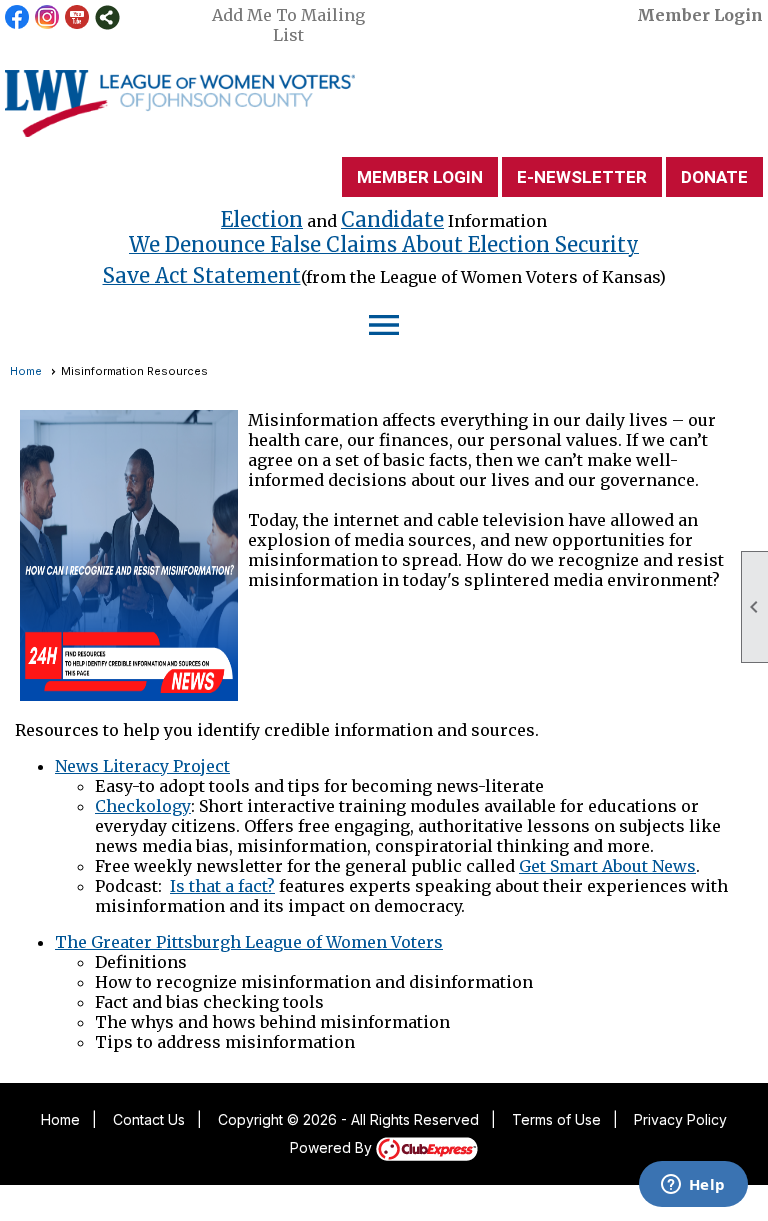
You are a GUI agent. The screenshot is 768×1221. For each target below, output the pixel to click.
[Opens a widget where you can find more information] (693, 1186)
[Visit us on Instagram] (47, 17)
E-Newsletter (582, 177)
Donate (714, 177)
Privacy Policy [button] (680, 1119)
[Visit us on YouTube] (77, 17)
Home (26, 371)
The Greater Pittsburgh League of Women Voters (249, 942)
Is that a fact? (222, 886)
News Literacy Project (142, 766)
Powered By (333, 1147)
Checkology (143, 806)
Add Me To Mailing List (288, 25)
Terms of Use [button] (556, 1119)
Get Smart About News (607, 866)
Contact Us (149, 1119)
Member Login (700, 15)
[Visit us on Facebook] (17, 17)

----------------

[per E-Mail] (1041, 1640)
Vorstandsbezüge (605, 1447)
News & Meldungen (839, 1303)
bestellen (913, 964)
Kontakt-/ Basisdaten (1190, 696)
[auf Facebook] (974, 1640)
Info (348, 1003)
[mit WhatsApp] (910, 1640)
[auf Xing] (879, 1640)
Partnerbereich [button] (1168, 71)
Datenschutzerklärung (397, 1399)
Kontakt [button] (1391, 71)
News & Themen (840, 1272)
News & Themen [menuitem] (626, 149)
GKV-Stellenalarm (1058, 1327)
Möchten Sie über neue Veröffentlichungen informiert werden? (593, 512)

----------------

→ **EXERCISE DESCRIPTION**
Search the records for the word "button" and return every line that holds it.

→ **ANSWER TO THIS EXERCISE**
Privacy Policy [button] (680, 1119)
Terms of Use [button] (556, 1119)
Partnerbereich [button] (1168, 71)
Kontakt [button] (1391, 71)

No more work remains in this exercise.